C-reactive protein increases cytokine responses to Streptococcus pneumoniae through interactions with Fcγ receptors

Streptococcus pneumoniae is the most common organism responsible for community acquired pneumonia and meningitis. In pneumococcal pneumonia, a strong local inflammatory cytokine response reduces the frequency of bacteremia and increases survival. The initiation of this cytokine response by innate recognition of bacterial cell wall components through TLR has been described, but the role of soluble innate mediators has received limited attention. C-reactive protein (CRP) is an acute phase protein that binds phosphocholine residues on S. pneumoniae cell walls. CRP interacts with phagocytic cells through Fc gamma RI and Fc gamma RII and activates the classical complement pathway. CRP is protective in mouse pneumococcal bacteremia by increasing complement-dependent clearance and killing of bacteria. We studied the cytokine response of PBMC stimulated with CRP-opsonized S. pneumoniae to determine the effect of CRP interaction with Fc gamma R. CRP dramatically increased the production of TNF-alpha and IL-1 beta in response to S. pneumoniae.

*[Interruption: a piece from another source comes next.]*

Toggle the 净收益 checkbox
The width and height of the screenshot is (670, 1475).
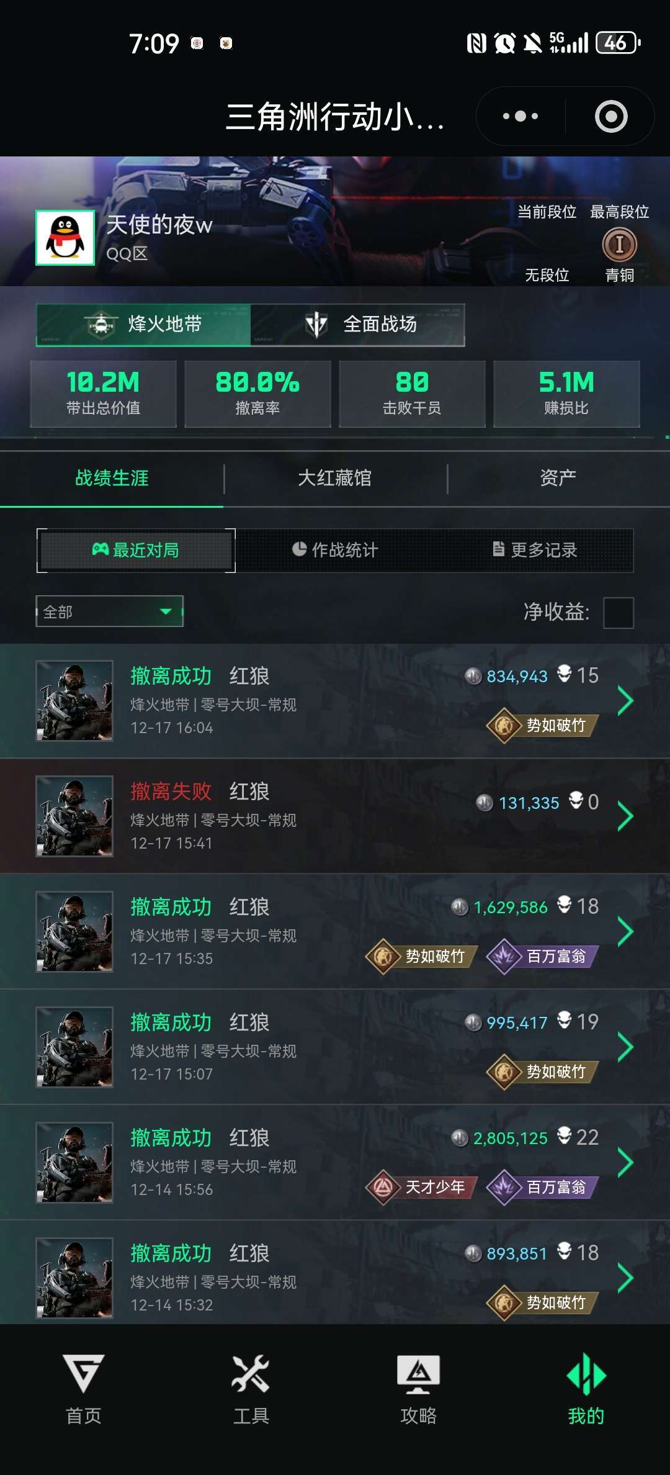(619, 613)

These increases were blocked by phosphocholine, which inhibits CRP binding to S. pneumoniae, by inhibitors of Fc gamma R signaling, and by mAb to Fc gamma RI and Fc gamma RII. A mutated rCRP with decreased Fc gamma R binding had a decreased ability to stimulate TNF-a release, compared with wild-type CRP. Individuals who were homozygous for the R-131 allele of Fc gamma RIIA, which has a higher affinity for CRP, showed higher responses to CRP-opsonized, bacteria than did individuals homozygous for the H-131 allele, further implicating this receptor. The results indicate that CRP recognition of S. pneumoniae and binding to Fc gamma R may enhance the early protective cytokine response to infection.